In avoiding a linear story about a particular person, family or group, Drake decided to create vignettes that focused on personal relationships as his characters escape home and travel overseas or to refugee camps. “It’s ominous that this is happening right now while I’m here in my shoes in this studio,” Drake says. “While I’m living my life, walking around, drinking my espresso coffee, there are people who are dealing with this real issue, and that’s what’s drawing me in. It’s very fitting that we’re calling this show, ‘Journeys,’ because it seems like we’re taking that route, putting ourselves in other people’s shoes and trying to not even understand what that’s like but understanding the human condition.”
The process started on a drawing board, where Drake and Thalken mapped out the piece in sections and arcs before going their separate ways to create. Thalken came up with leitmotifs and themes that he played for Drake, Lane and Halperin, then began sending MP3s of each section, building the 20-minute work brick by brick. Drake reacted with choreography and the back and forth began. Thalken says the music has a Middle Eastern flavor, including the use of an oud, a pear-shaped string instrument common in the region. “It’s a joy to be in an atmosphere where you can stretch yourself and dare to be more complex than in a commercial theater setting,” Thalken says.
Drake says the dancers also have to stretch themselves, becoming actors to create emotional clarity even within an abstract piece. “It’s been a struggle because I haven’t choreographed this way before. I keep calling it dance-theater. Some dancers have been uncomfortable using their eyes and gesturing. It’s the simple things. How do you put your hand on someone’s shoulder?” Thalken adds, “One thing I would like an audience to leave with is a slightly higher sense of empathy. There are millions of people on this planet who are far worse off than we are.”

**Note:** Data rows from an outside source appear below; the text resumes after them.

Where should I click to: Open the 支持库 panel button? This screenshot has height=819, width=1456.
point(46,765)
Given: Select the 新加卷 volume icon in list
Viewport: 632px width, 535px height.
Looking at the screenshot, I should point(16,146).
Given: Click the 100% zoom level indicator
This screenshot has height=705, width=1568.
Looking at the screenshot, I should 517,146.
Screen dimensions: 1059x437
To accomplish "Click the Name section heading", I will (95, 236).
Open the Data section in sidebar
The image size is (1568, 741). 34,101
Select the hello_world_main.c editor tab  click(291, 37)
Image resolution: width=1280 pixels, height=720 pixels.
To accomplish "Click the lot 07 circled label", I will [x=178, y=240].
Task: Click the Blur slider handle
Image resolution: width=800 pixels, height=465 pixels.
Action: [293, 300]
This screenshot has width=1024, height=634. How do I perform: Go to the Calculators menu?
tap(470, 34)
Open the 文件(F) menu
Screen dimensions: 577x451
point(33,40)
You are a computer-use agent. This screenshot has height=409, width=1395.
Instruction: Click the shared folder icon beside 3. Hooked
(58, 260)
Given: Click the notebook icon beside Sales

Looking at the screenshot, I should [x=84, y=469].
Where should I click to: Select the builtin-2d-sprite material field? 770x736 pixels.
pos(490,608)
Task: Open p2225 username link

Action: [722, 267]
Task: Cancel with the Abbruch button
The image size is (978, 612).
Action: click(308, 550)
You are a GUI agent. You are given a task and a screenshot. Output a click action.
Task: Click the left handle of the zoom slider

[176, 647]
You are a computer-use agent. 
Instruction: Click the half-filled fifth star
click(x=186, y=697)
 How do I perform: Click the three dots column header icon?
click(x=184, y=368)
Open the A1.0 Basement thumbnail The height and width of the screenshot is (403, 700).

Chasing Home shares the “Journeys” bill with two Wood works, Schmetterling, a 2004 piece set to Mozart and Beethoven concertos that Wood thought was his best dance to date, and 1999’s Zero Hour, set to music by Argentine composers Astor Piazzolla and Lalo Schifrin. The movement in Schmetterling, German for butterfly, includes fluttering to piano trills and an arc that goes from slapstick comedy parodying court dancing to a heartstring-pulling finale, with Drake playing a mad genius composer, Nikaidoh says. She calls Zero Hour a “powerful, grounded, sultry piece” full of partnering in which some dancers exercise control over others. At one point, the women, who have been wearing their hair in French twists, let it down offstage.
In the fall, the Dance Project will present a new Bollinger piece and revivals of two other Wood works. The company also would like to tour more and will showcase in August at the Arts Midwest Conference in Columbus, Ohio. For the past two years, Nikaidoh and Halperin have attended the Association of Performing Arts Presenters annual meeting in New York looking for choreographers. But the Dance Project hasn’t yet performed for bookers there.
“Bruce really did want to shift consciousness, so doing works like the one Albert and Joseph are doing – it’s part of our mission,” Nikaidoh says. “What’s been clear to me from the beginning is that Bruce’s work is the priority, it’s the foundation, it’s the framework. His aesthetic guides the company as I select choreographers for commissions, and three years later I feel more confident in the company’s ability to do that. So in that way, we have a model for how to move forward.”